Helen Koki has deponed that they have since received communication that the proposed party has ethnical, and tribal leaning, gender insensitive and goes against the principles of national unity which are not good for the peace, welfare or good order of  Kenya and that therefore registration cannot be granted, that in light of ethnic tensions, tribal clashes that have been experienced in Kenya, it would be unwise to register a party that has tribal or ethnic inclinations as that would be a threat to the peace, welfare and good order of all Kenyans.  It is upto the Registrar, in considering the Application for registration, to decide what is incompatible with peace, welfare and good order of the Kenyans.  That decision has now been made though it comes over 1 ½ years later.  Registration has been refused.  So can the orders as sought in the Application be granted?

But even before I consider that question, what is the nature and scope of an order of mandamus?  The Court of Appeal in considering the scope of mandamus in the KENYA NATIONAL EXAMINATION COUNCIL CASE reproduced Halsbary’s Laws of England 4th Ed.  At paragraph 89 it is stated.

“The order of mandamus is of a most extensive nature, and is in the form of a command issuing from the High Court of justice directed to any person, corporation or inferior tribunal, requiring him or them to do some particular thing therein specified which appertains to his or their office and is in the nature of a public duty.  Its purpose is to remedy the defects of justice and accordingly, it will issue, to the end that justice may be done, in all cases where there is a specific legal right and no specific remedy for enforcing that right and it may issue in cases which although there is an alternative legal remedy, yet that mode of redress is less convenient, beneficial or effectual.”

At paragraph 90 – it is stated:-

“The order must command no more than the party against whom the application is made is legally bound to perform.  Where a general duty is imposed, a mandamus cannot require it to be done at once.  Where a statute, which imposes a duty leaves discretion as to the mode of performing the duty in the hands of the party on whom the obligation is laid, a mandamus cannot command the duty in question to be carried out in a specific way”.

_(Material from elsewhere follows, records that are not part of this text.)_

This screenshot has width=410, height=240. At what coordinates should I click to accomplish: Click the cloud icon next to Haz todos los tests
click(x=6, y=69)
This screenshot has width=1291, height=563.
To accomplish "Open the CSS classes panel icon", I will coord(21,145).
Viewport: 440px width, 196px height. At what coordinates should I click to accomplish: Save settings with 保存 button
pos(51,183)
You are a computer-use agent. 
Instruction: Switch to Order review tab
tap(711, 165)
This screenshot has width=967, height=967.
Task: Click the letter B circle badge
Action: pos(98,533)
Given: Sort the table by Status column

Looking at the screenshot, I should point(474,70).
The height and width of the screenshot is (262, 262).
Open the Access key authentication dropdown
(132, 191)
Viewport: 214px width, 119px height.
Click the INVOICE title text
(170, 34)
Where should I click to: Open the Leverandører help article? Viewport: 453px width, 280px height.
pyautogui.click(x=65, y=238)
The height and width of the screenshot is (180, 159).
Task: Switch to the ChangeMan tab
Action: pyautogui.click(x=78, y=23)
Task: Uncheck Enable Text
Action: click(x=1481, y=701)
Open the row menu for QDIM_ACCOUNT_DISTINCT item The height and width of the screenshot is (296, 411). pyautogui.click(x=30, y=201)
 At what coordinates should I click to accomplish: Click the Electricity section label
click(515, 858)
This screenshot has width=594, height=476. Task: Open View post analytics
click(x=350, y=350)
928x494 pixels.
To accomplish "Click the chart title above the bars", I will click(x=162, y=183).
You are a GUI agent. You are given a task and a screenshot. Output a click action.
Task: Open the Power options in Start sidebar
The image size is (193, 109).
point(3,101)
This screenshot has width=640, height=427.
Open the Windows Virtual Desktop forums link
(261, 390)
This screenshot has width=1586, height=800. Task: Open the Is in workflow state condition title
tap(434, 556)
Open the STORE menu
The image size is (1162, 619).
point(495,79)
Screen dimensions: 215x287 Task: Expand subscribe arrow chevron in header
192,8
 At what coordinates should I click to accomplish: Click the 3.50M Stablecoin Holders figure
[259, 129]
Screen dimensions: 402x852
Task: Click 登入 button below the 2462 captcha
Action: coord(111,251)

In this case, the Registrar had a public duty imposed on him by S.4 of the Societies Act to consider the Applicant’s Application and make a determination allowing or refusing registration.  Though the Registrar had not performed that duty when this Application was filed, the same has now been considered and registration refused.  It means that the prayer for mandamus has been overtaken by events or it is spent and cannot issue because there is nothing more for the Registrar to consider.  If the Applicants are dissatisfied with that decision, they know what to do, appeal to the Minister under S. 15 of the Societies Act.  Prayer I of the Notice of Motion cannot be granted.

In prayer 2, the Applicants seek to compel the Respondent to register their Political Party and issue them with a registration certificate.  The Applicants want the court to order the Respondent to act in a specific way.  The court has no powers to interfere with the Registrar’s discretion as it would be usurping his powers under the Act.  The discretion is wholly in the hands of the Registrar, to register or not to register considering all the circumstances of the case.  If the Applicants are dissatisfied with that decision, they have a right of appeal.  This is an Application for Judicial Review which considers not the merits of a decision made but the process by which a decision was arrived at.  Again, the court would not grant the 2nd prayer.

Though the court noted there having been some unfairness on the part of the Registrar in not telling the Applicants what had befallen their application, this court finds that they are not entitled to the orders sought for the reasons given in this judgment.  Judicial Review orders are discretionary and the court may decline to grant them even if deserved depending on the circumstances of each case.

The upshot is that the Notice of Motion dated 7th February 2007 is hereby dismissed with each party bearing their own costs.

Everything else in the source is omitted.